What's more, the DNA drawn from the reclusive "new" mammals told FSU Associate Professor Scott J. Steppan an unusual evolutionary story. As he analyzed and compared the genetic codes of mice found in separate but proximate parts of a small area on Luzon, the largest Philippine island, he determined that while each mouse was a distinct species, they all belonged to the forest-mouse genus Apomys. That meant all seven mice were both "new" and closely related to one another.
"It is extraordinary, really almost unprecedented, to have so many closely related mammal species from such a small area that forms just one-half of one island -- let alone to have discovered so many so quickly," said Steppan, whose laboratory at Florida State coordinates the DNA sequencing portion of an ongoing biodiversity project led by Chicago's Field Museum of Natural History.
Part of an international team of biologists collaborating on the project, Steppan and colleagues from the United States and the Philippines describe the newly discovered species in Fieldiana, the Field Museum's peer-reviewed journal.
"The Apomys genus is the product of millions of years of evolution in the Philippine archipelago," Steppan said, "but it also shows how very fast the process of evolution has been operating there, in terms of creating new species.
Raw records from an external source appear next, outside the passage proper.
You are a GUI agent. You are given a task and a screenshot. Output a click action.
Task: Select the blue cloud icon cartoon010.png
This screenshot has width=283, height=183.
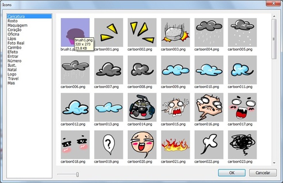[209, 69]
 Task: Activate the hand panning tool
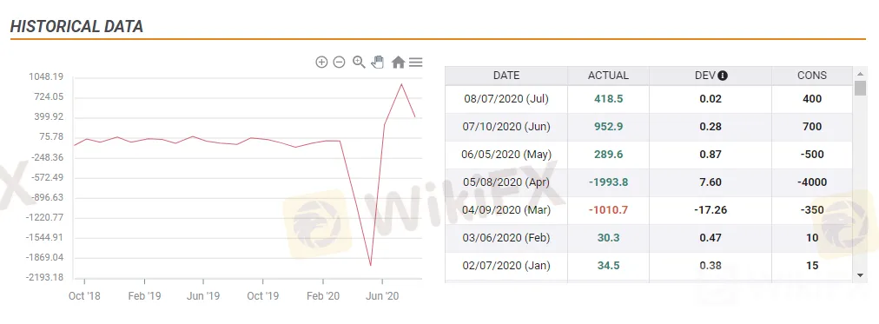pyautogui.click(x=378, y=63)
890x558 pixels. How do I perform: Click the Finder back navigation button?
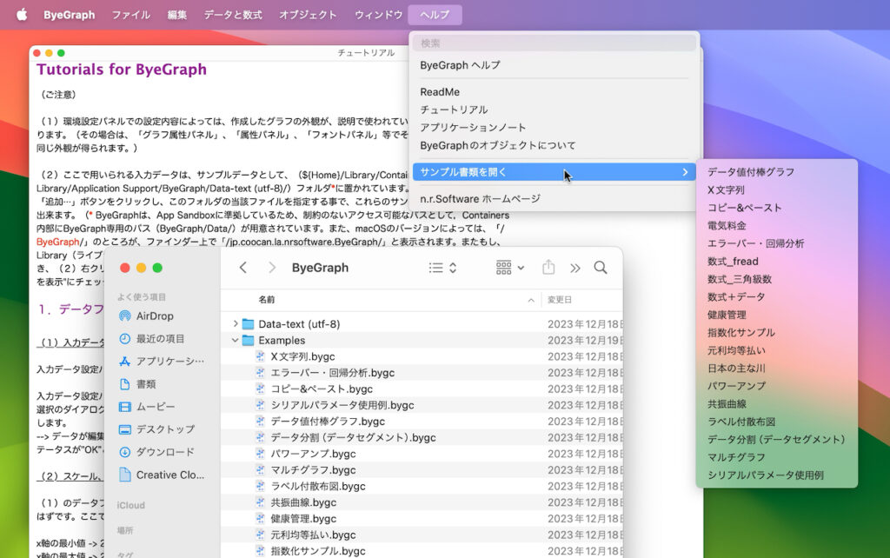pos(243,268)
Such cases of rapid diversification are useful examples to help us understand the origin of biodiversity in general."
Steppan's identification of the mice has made a marked difference in the number of mammal species (excluding bats) now known to be native to Luzon, increasing the current, official total by about 17 percent, from 42 to 49.
He said that, while the new Apomys species may have been elusive until now, they aren't rare. Rather, some are among the most abundant mammals in their respective forests and, as such, are vital to the local ecosystem, which acts as a watershed for the human communities. The seed- and earthworm-eating mice were hard to find primarily because of their extremely limited geographic ranges.
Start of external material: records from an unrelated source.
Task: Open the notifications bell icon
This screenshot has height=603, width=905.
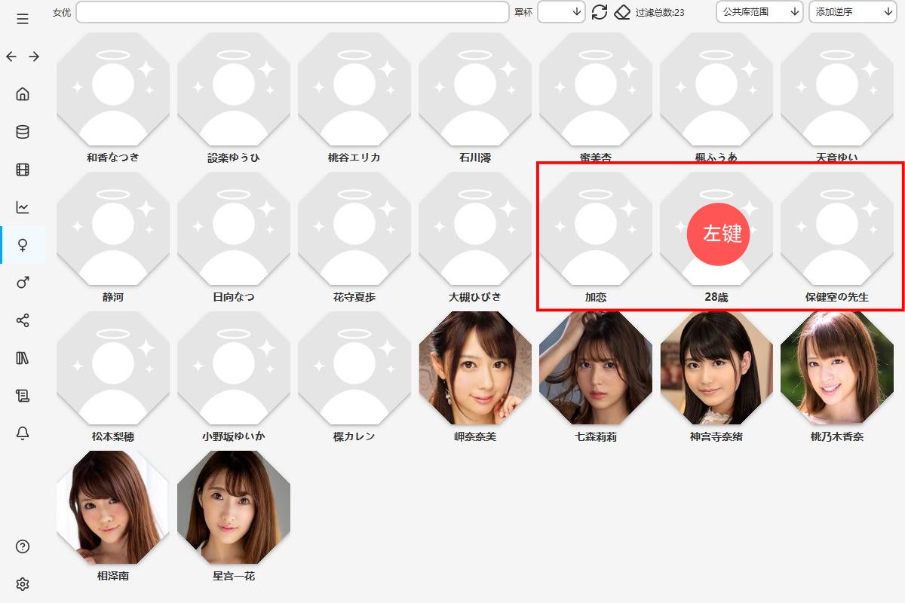Action: (23, 433)
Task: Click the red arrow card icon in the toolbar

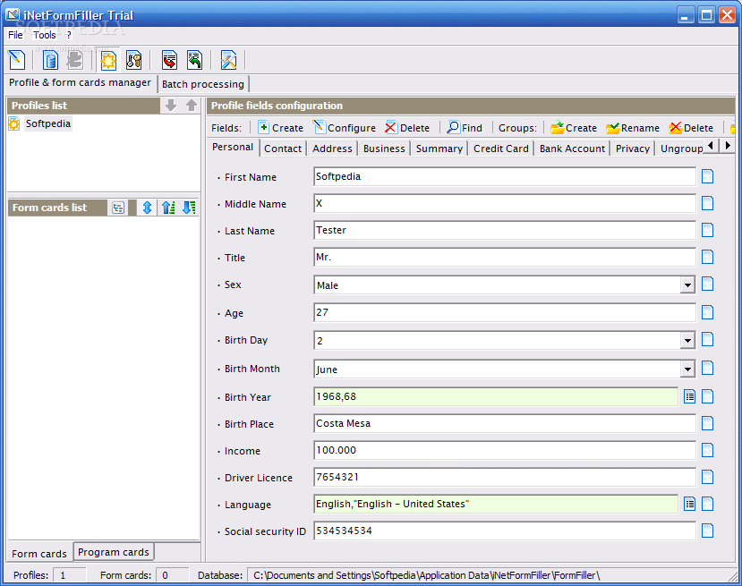Action: [x=169, y=60]
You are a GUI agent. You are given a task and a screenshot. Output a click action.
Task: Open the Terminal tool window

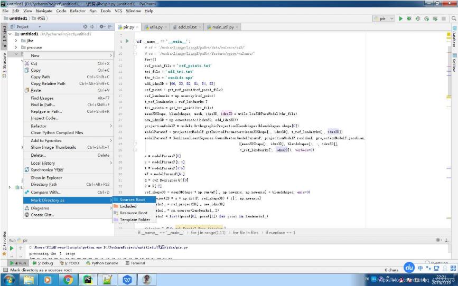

Unfortunately, their limited ranges make them susceptible to extinction from deforestation, a major problem in the Philippines and other tropical regions. That vulnerability concerns scientists because the animals are a key part of the Philippines' rich biodiversity.
And when it comes to biodiversity, Steppan said not even famous island chains such as the Galapagos Islands can trump the Philippines -- which, relative to its size, encompasses Earth's greatest concentration of unique species of animals.
In fact, he believes there's no end to the discoveries that await biologists there.
In the past decade alone, colleagues of Steppan's have identified a total of 10 newfound mammal species in the Philippines, while other scientists have described five more.
Soon the list may grow even longer. Steppan recently led new DNA studies that have produced promising, though not-yet-published, results.
In addition to Steppan of Florida State, co-authors of the current Fieldiana paper include project leader Lawrence Heaney of the Field Museum and researchers from the University of the Philippines; the Philippine National Museum; Conservation International-Philippines; and the Utah Museum of Natural History.
A Florida State University undergraduate researcher also played a significant role. Steppan credits then-FSU student Lawren VandeVrede for much of the Apomys DNA sequencing performed in his laboratory. VandeVrede is now pursuing both a medical and a doctoral degree at the University of Illinois-Chicago.